1. ## Help proving

I am having problems sproving a couple of equations. Thank you in advance
1.)
$\displaystyle \tan{x}+cot{x}= \frac{csc^2}{cot{x}}$
2.) 1-cosx
sinx
= sinx
1+cosx

2. Originally Posted by nightrider456
I am having problems sproving a couple of equations. Thank you in advance
1.)
$\displaystyle \tan{x}+cot{x}= \frac{csc^2}{cot{x}}$
2.) 1-cosx
sinx
= sinx
1+cosx
2. $\displaystyle \frac{1 - \cos{x}}{\sin{x}} = \frac{1 - \cos{x}}{\sin{x}}\cdot\frac{1 + \cos{x}}{1 + \cos{x}}$

$\displaystyle = \frac{1 - \cos^2{x}}{\sin{x}(1 + \cos{x})}$

$\displaystyle = \frac{\sin^2{x}}{\sin{x}(1 + \cos{x})}$

$\displaystyle = \frac{\sin{x}}{1 + \cos{x}}$.

3. Originally Posted by nightrider456
I am having problems sproving a couple of equations.
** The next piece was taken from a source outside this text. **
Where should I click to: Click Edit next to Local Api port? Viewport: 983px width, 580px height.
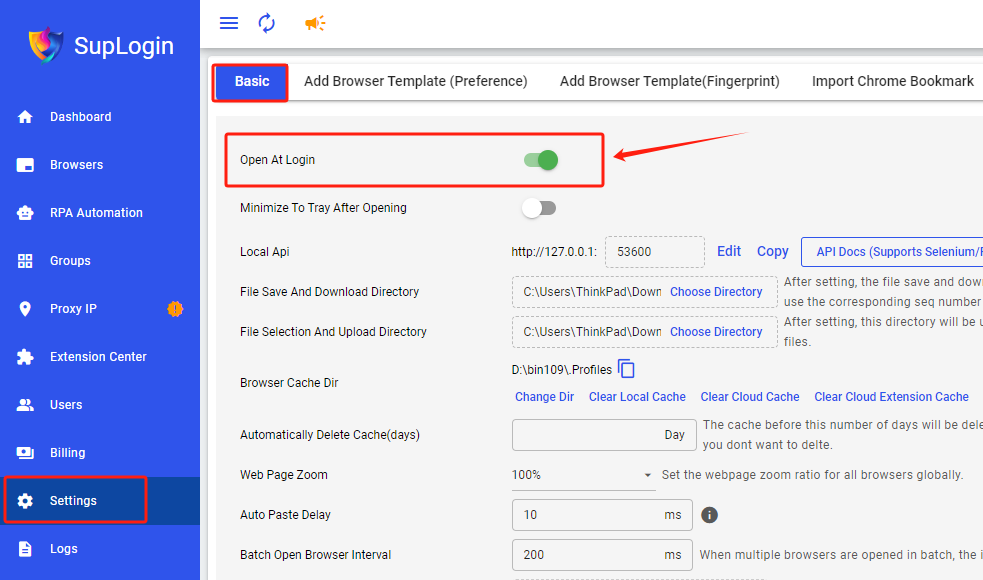click(x=729, y=251)
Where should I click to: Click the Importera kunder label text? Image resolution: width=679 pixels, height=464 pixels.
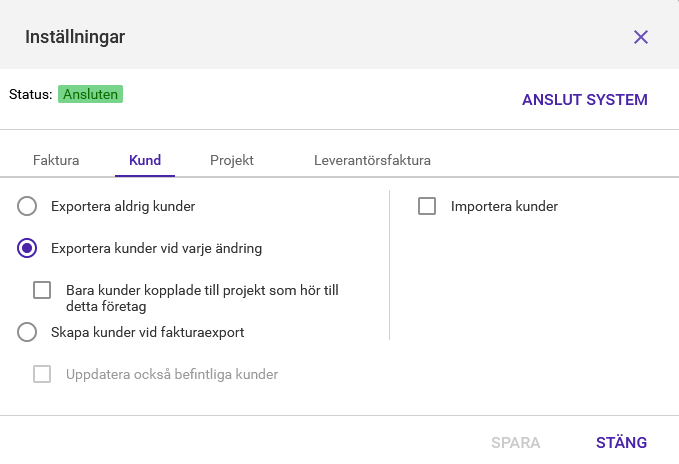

Thank you in advance
1.)
$\displaystyle \tan{x}+cot{x}= \frac{csc^2}{cot{x}}$
2.) 1-cosx
sinx
= sinx
1+cosx
1) Recall that $\displaystyle \sin^2{x} + \cos^2{x} = 1$.

Dividing both sides by $\displaystyle \sin^2{x}$ gives

$\displaystyle 1 + \cot^2{x} = \csc^2{x}$.

So $\displaystyle \frac{\csc^2{x}}{\cot{x}} = \frac{1 + \cot^2{x}}{\cot{x}}$

$\displaystyle = \frac{1}{\cot{x}} + \cot{x}$

$\displaystyle = \tan{x} + \cot{x}$.